__Goal of the exercise__: Repeat the entries in full. Each line must match exactly.
---------- Dataset entries ----------
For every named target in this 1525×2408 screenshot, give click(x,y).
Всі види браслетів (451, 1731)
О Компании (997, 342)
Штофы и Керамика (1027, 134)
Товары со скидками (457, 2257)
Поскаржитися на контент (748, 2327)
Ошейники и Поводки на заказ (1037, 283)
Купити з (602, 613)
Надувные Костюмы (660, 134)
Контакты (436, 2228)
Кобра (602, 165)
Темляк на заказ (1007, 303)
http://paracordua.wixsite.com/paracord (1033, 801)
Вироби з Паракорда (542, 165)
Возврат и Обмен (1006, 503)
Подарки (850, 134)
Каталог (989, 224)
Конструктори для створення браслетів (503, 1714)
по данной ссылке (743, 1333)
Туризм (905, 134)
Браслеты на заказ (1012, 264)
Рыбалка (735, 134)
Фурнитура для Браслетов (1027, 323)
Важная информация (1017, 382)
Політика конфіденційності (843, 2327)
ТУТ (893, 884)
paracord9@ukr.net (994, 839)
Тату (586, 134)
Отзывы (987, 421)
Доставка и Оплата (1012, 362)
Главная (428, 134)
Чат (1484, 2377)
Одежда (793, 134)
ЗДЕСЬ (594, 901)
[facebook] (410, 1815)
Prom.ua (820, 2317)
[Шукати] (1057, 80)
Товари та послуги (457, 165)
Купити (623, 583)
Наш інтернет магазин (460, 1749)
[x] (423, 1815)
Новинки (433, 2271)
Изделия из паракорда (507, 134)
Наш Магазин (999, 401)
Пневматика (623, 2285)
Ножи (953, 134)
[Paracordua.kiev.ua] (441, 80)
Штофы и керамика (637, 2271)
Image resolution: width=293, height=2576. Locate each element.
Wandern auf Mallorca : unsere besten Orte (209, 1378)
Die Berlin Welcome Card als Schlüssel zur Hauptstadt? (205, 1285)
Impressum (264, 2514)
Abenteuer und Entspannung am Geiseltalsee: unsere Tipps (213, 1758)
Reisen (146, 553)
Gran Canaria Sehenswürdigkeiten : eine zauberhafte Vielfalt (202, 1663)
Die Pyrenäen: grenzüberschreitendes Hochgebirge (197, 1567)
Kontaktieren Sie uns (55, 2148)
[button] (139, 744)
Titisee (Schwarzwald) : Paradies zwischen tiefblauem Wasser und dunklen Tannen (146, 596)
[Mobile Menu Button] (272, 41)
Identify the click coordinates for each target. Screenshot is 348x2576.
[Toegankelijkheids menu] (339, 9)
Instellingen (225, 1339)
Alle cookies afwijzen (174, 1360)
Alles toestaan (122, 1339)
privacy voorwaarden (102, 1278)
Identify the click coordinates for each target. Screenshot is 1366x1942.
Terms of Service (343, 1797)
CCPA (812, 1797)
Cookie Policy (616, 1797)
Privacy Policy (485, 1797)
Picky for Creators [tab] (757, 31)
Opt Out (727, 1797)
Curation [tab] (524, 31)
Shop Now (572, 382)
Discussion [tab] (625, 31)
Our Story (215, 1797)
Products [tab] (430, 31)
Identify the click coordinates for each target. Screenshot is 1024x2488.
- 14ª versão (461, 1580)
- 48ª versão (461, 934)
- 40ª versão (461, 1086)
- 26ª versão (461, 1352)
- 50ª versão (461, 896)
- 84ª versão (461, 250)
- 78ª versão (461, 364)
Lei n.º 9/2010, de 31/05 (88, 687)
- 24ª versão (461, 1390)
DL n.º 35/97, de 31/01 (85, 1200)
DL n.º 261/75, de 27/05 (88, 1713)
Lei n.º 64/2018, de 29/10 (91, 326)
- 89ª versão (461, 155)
----------
__Response to the task__:
For every named target in this 1525×2408 screenshot, give click(x,y).
Всі види браслетів (451, 1731)
О Компании (997, 342)
Штофы и Керамика (1027, 134)
Товары со скидками (457, 2257)
Поскаржитися на контент (748, 2327)
Ошейники и Поводки на заказ (1037, 283)
Купити з (602, 613)
Надувные Костюмы (660, 134)
Контакты (436, 2228)
Кобра (602, 165)
Темляк на заказ (1007, 303)
http://paracordua.wixsite.com/paracord (1033, 801)
Вироби з Паракорда (542, 165)
Возврат и Обмен (1006, 503)
Подарки (850, 134)
Каталог (989, 224)
Конструктори для створення браслетів (503, 1714)
по данной ссылке (743, 1333)
Туризм (905, 134)
Браслеты на заказ (1012, 264)
Рыбалка (735, 134)
Фурнитура для Браслетов (1027, 323)
Важная информация (1017, 382)
Політика конфіденційності (843, 2327)
ТУТ (893, 884)
paracord9@ukr.net (994, 839)
Тату (586, 134)
Отзывы (987, 421)
Доставка и Оплата (1012, 362)
Главная (428, 134)
Чат (1484, 2377)
Одежда (793, 134)
ЗДЕСЬ (594, 901)
[facebook] (410, 1815)
Prom.ua (820, 2317)
[Шукати] (1057, 80)
Товари та послуги (457, 165)
Купити (623, 583)
Наш інтернет магазин (460, 1749)
[x] (423, 1815)
Новинки (433, 2271)
Изделия из паракорда (507, 134)
Наш Магазин (999, 401)
Пневматика (623, 2285)
Ножи (953, 134)
[Paracordua.kiev.ua] (441, 80)
Штофы и керамика (637, 2271)
Image resolution: width=293, height=2576. Locate each element.
Wandern auf Mallorca : unsere besten Orte (209, 1378)
Die Berlin Welcome Card als Schlüssel zur Hauptstadt? (205, 1285)
Impressum (264, 2514)
Abenteuer und Entspannung am Geiseltalsee: unsere Tipps (213, 1758)
Reisen (146, 553)
Gran Canaria Sehenswürdigkeiten : eine zauberhafte Vielfalt (202, 1663)
Die Pyrenäen: grenzüberschreitendes Hochgebirge (197, 1567)
Kontaktieren Sie uns (55, 2148)
[button] (139, 744)
Titisee (Schwarzwald) : Paradies zwischen tiefblauem Wasser und dunklen Tannen (146, 596)
[Mobile Menu Button] (272, 41)
Identify the click coordinates for each target. Screenshot is 348x2576.
[Toegankelijkheids menu] (339, 9)
Instellingen (225, 1339)
Alle cookies afwijzen (174, 1360)
Alles toestaan (122, 1339)
privacy voorwaarden (102, 1278)
Identify the click coordinates for each target. Screenshot is 1366x1942.
Terms of Service (343, 1797)
CCPA (812, 1797)
Cookie Policy (616, 1797)
Privacy Policy (485, 1797)
Picky for Creators [tab] (757, 31)
Opt Out (727, 1797)
Curation [tab] (524, 31)
Shop Now (572, 382)
Discussion [tab] (625, 31)
Our Story (215, 1797)
Products [tab] (430, 31)
Identify the click coordinates for each target. Screenshot is 1024x2488.
- 14ª versão (461, 1580)
- 48ª versão (461, 934)
- 40ª versão (461, 1086)
- 26ª versão (461, 1352)
- 50ª versão (461, 896)
- 84ª versão (461, 250)
- 78ª versão (461, 364)
Lei n.º 9/2010, de 31/05 (88, 687)
- 24ª versão (461, 1390)
DL n.º 35/97, de 31/01 (85, 1200)
DL n.º 261/75, de 27/05 (88, 1713)
Lei n.º 64/2018, de 29/10 (91, 326)
- 89ª versão (461, 155)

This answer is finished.